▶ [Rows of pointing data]
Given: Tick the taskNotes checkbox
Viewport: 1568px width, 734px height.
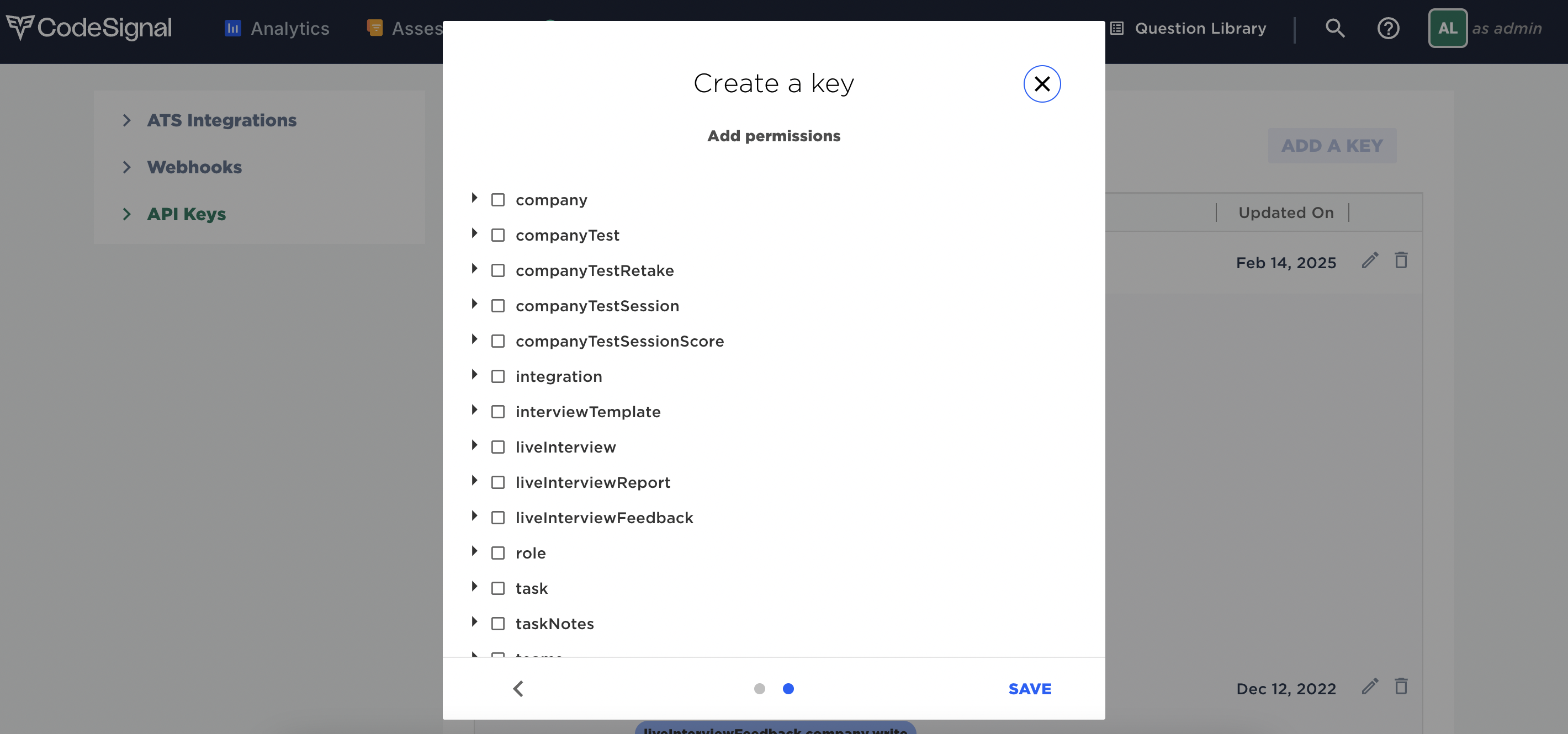Looking at the screenshot, I should [498, 623].
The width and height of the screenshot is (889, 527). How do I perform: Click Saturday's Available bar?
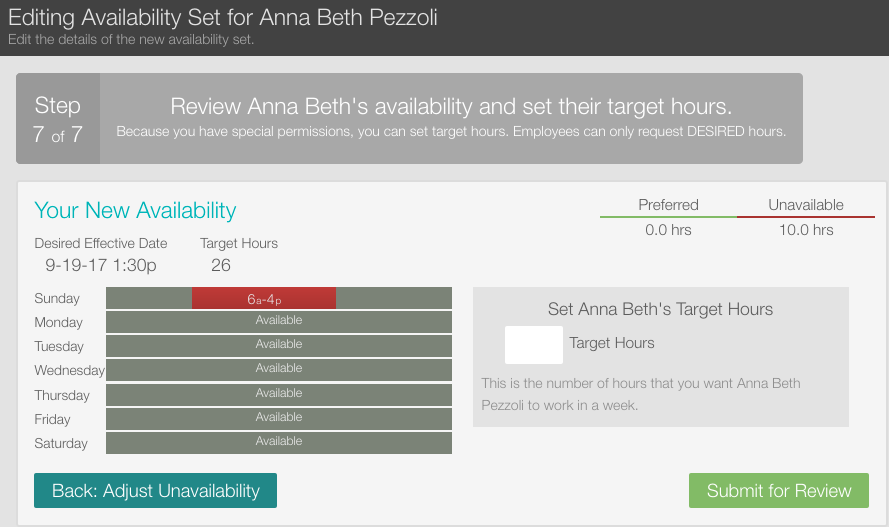[279, 443]
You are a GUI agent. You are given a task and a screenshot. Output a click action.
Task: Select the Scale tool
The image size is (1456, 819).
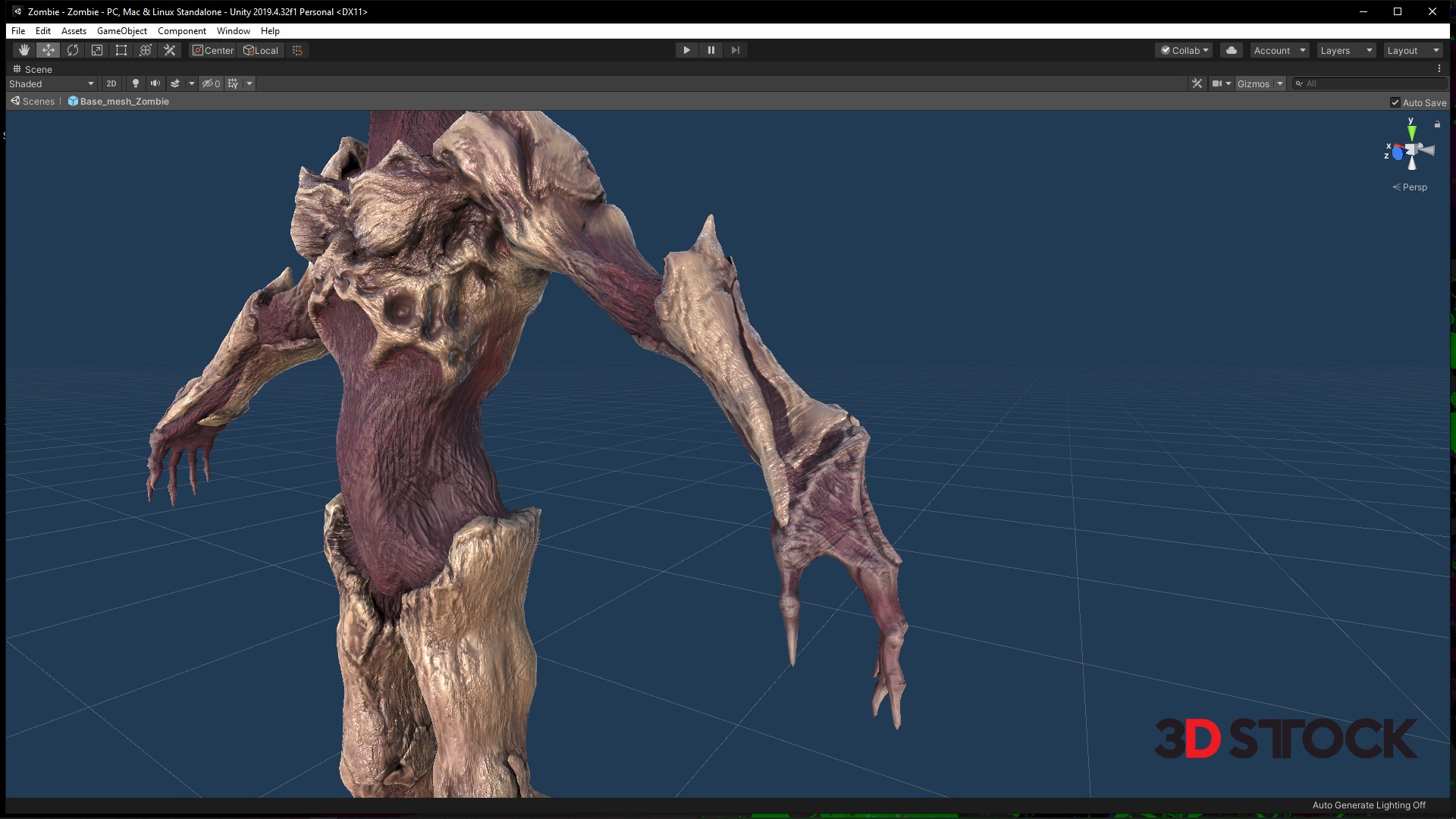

▶ [TASK BRIEF] Repeat each of the records above word for word, leaving out the pictures.

▶ [THE OUTPUT]
Given: Tick the taskNotes checkbox
Viewport: 1568px width, 734px height.
Looking at the screenshot, I should [498, 623].
The width and height of the screenshot is (889, 527). How do I perform: Click Saturday's Available bar?
[279, 443]
You are a GUI agent. You are given a task and a screenshot. Output a click action.
Task: Select the Scale tool
The image size is (1456, 819).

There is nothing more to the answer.